An electric bulb, a capacitor, a battery and a switch are all in series in a circuit. How does the intensity of light vary when the switch is turned on?

A. Continues to increase gradually
B. Gradually increases for some time and then becomes steady
C. Sharply rises initially and then gradually decreases
D.Gradually increases for some time and then gradually decreases.

Answer 1

We can treat this circuit as an RC circuit, with the bulb as the resistance and the capacitor as the capacitance. We know that when the switch is closed, the capacitor begins charging from the supply voltage via the bulb resistance. Initially, the bulb receives all of the supply voltage and then it starts losing out on the incident voltage as the capacitor begins charging.
Begin by first finding out the voltage drop across the capacitor at any instant of time. Then subtract this from the supply voltage to obtain the voltage across the bulb and find its power. From the resulting expression, you should be able to estimate the kind of plot you would get for power against time, following which you can pick out the appropriate option.

Formula used:
Voltage across a capacitor: $V_C = V(1-e^{-t/RC})$

Complete step by step answer:
From the circuit we see that there will be voltage drops across the capacitor and the bulb. The bulb is equivalent to a resistor. Now, when a resistor is connected in series with a capacitor forming an RC circuit, the capacitor will charge up gradually through the resistor until the voltage across it reaches the supply voltage V. Thus, the capacitor takes some time to be fully charged which we call as the transient response time. For a given value of resistance R and capacitance C, the transient time remains constant and is called as the RC time constant $\tau = R \times C$.

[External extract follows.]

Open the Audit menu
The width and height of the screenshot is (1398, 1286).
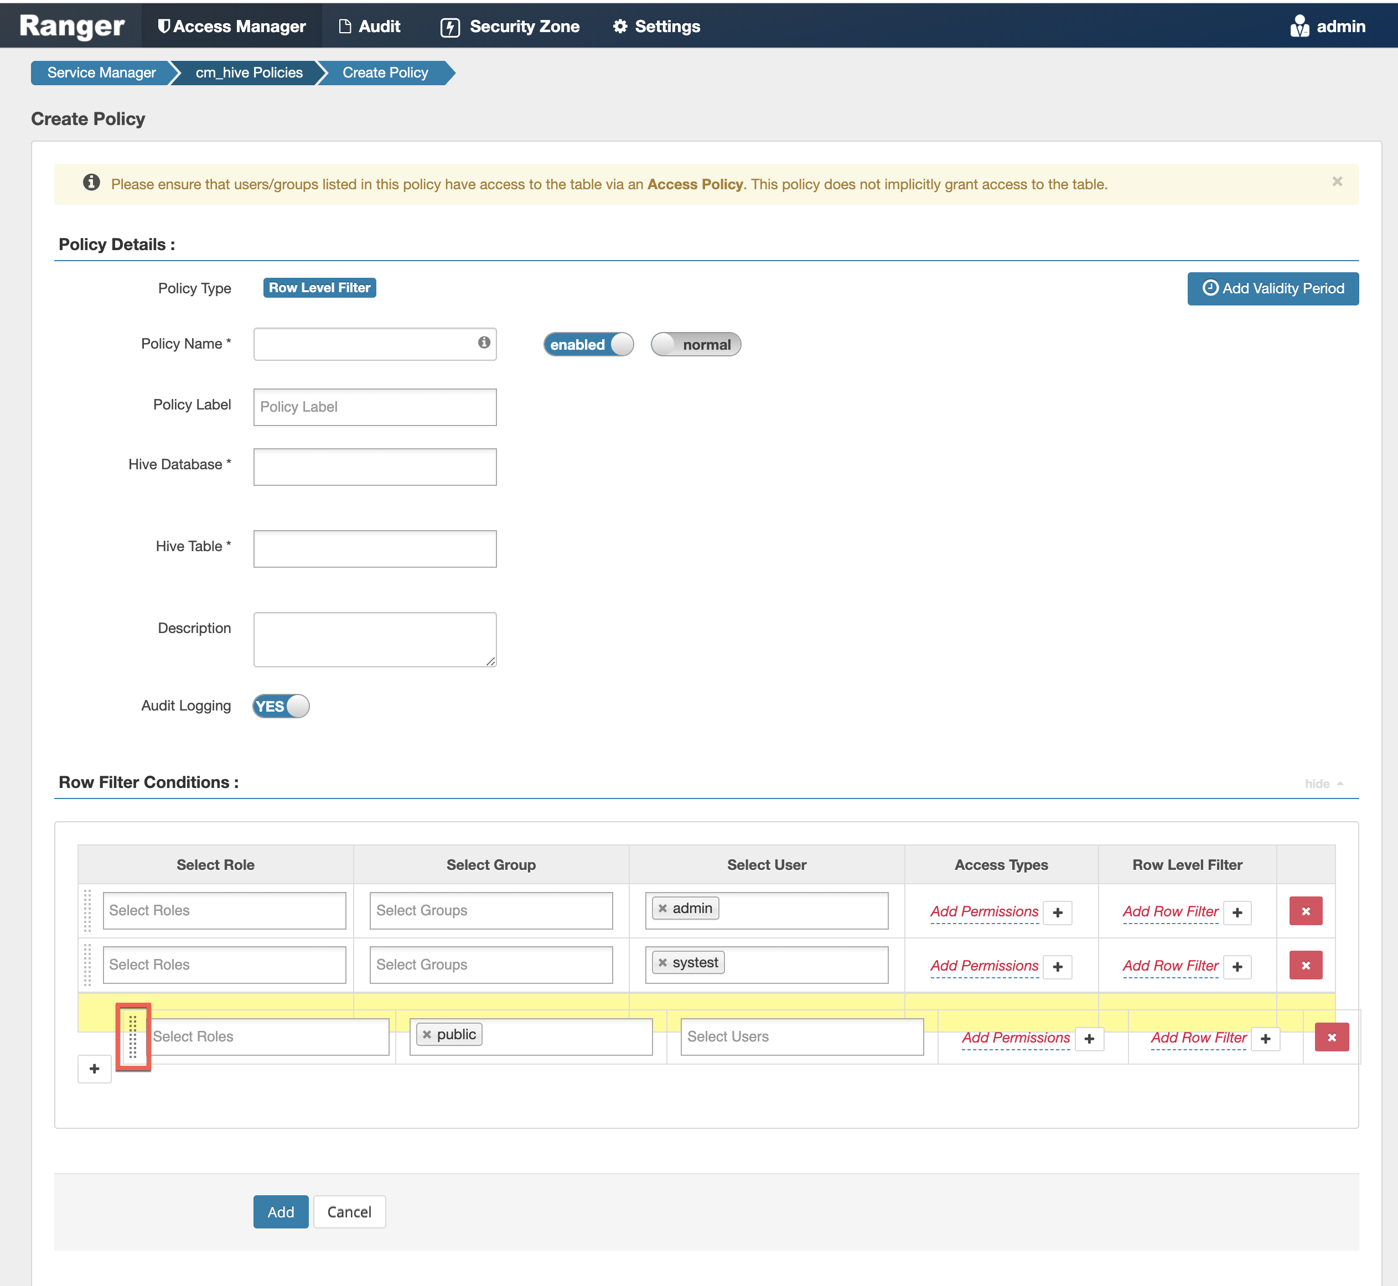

Thus, for a supply voltage V, the instantaneous voltage across the capacitor is given as
$V_C = V(1-e^{-t/RC}) \Rightarrow V_C = V(1-e^{-t/\tau})$
We know that, for a series circuit, the current across all circuit components remains the same but the voltage drops vary.
Therefore, the voltage drop across the bulb B with resistance R can be given as
$V_B = V – V_C = V - V(1-e^{-t/\tau})$
$\Rightarrow V_B = Ve^{-t/\tau}$
Now, the intensity of the bulb is given by its power
$P_B = \dfrac{V_B^2}{R} = \dfrac{ V^2 e^{-2t/\tau}}{R} \Rightarrow P_B \propto e^{-2t/\tau}$
Thus, when we plot the intensity of light versus time, we get an exponentially decreasing curve, with an initial sharp rise at t=0.

Thus, the correct choice would be C. Sharply rises initially and then gradually decreases

Note:
Do not get confused between the transient period and the steady state period of a capacitor.
The transient period is the period during which the capacitor gets charged, starting from an uncharged state. This signifies a transition between two states, from uncharged to charged. The steady state period however, is the time after the transient period where the voltage across the capacitor attains a constant value that is consistent with the supply voltage. At steady state, the capacitor acts as an open circuit since it attains a voltage equivalent to the supply voltage and there is no potential difference between them because of which no charge or current flows between them.